Leveling Up: Structs, Metrics, and Timeouts
The global variable db is a code smell. Let’s fix that and add some useful patterns, like measuring how long these checks take and using a struct to hold our dependencies.
type HealthChecker struct {
db *sql.DB
// Add other dependencies like a cache client, HTTP client, etc.
}
func (h *HealthChecker) LivenessHandler(w http.ResponseWriter, r *http.Request) {
start := time.Now()
w.WriteHeader(http.StatusOK)
w.Write([]byte("OK"))
// Log or emit a metric for latency, e.g., healthCheckDuration.WithLabelValues("liveness").Observe(time.Since(start).Seconds())
}
func (h *HealthChecker) ReadinessHandler(w http.ResponseWriter, r *http.Request) {
start := time.Now()
status := http.StatusOK
message := "OK"
ctx, cancel := context.WithTimeout(r.Context(), 3*time.Second) // Use the request's context
defer cancel()
if err := h.db.PingContext(ctx); err != nil {
status = http.StatusServiceUnavailable
message = "Database ping failed"
}
// Add more checks here. The first failure wins.
w.WriteHeader(status)
w.Write([]byte(message))
// healthCheckDuration.WithLabelValues("readiness").Observe(time.Since(start).Seconds())

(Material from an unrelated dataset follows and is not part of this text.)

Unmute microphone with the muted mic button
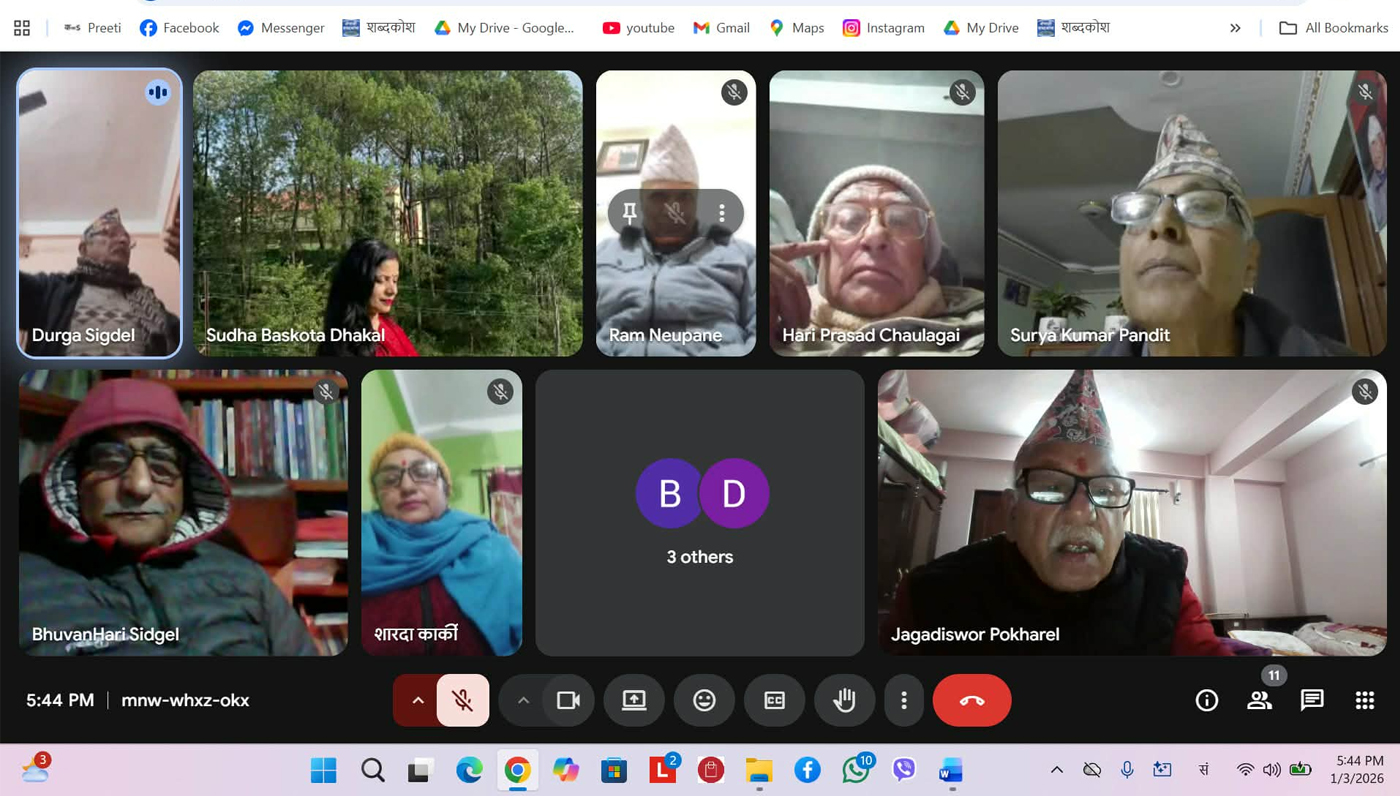click(462, 701)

// healthCheckStatus.WithLabelValues("readiness", fmt.Sprintf("%d", status)).Inc()
}
func main() {
db := // ... initialize your database ...
healthChecker := &HealthChecker{db: db}
mux := http.NewServeMux()
mux.HandleFunc("/healthz/liveness", healthChecker.LivenessHandler)

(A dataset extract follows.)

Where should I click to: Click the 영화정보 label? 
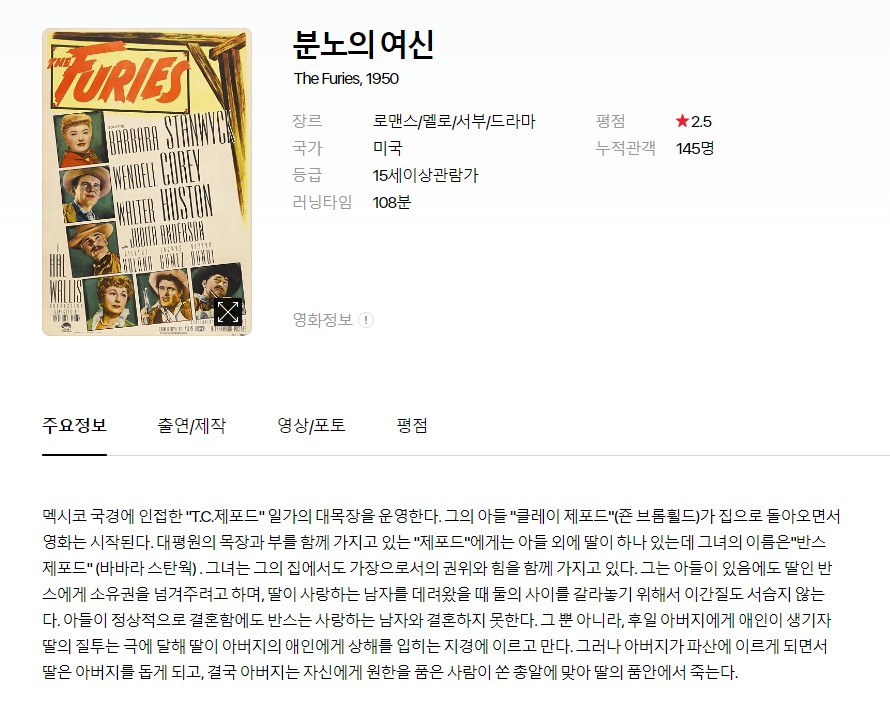323,320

mux.HandleFunc("/healthz/readiness", healthChecker.ReadinessHandler)
// ... rest of your setup ...
}
Now we’re cooking. We’ve encapsulated our dependencies, we’re using the request’s context (which is good practice), and we’ve commented where you’d add instrumentation. Emitting metrics on check latency and status is incredibly valuable for debugging. You’ll quickly see if your database ping time is creeping up, warning you of impending doom before it becomes a full-blown failure.
Common Pitfalls and Battle-Hardened Advice
- Don’t Check Too Much: Your readiness probe should only check crucial dependencies. If an optional, best-effort dependency (like a metrics aggregator) is down, your service should probably still be marked ready. Failing readiness because of a non-critical failure is a great way to take your entire service offline unnecessarily.

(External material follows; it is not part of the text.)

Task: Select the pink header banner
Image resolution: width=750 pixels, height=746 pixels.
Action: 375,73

- Timeouts Are Your Friend: Always, always use a context with a timeout for any downstream call in a health check. A default
Ping()with no timeout is a recipe for a stuck health endpoint, which will lead to a restart. Three to five seconds is a good starting point. - Keep it Light: The health check endpoint should not be computationally expensive. Don’t run a complex query; a simple
SELECT 1orPing()is perfect. Its job is to check connectivity and basic function, not to run a full integration test suite on every probe. - Be Careful with Auth: Never put authentication on these endpoints. The cluster’s kubelet needs to access them, and managing auth there is a nightmare you don’t want. Secure them via network policies instead—only allow traffic to the health check port from the orchestration system’s nodes.
- Shutdown Gracefully: When your application receives a SIGTERM (e.g., during a rolling update), you should immediately start failing your readiness probe. This tells the platform to stop sending you new traffic. Then, your liveness probe should still succeed long enough for you to finish handling in-flight requests before you shut down. This is the golden path for graceful shutdowns.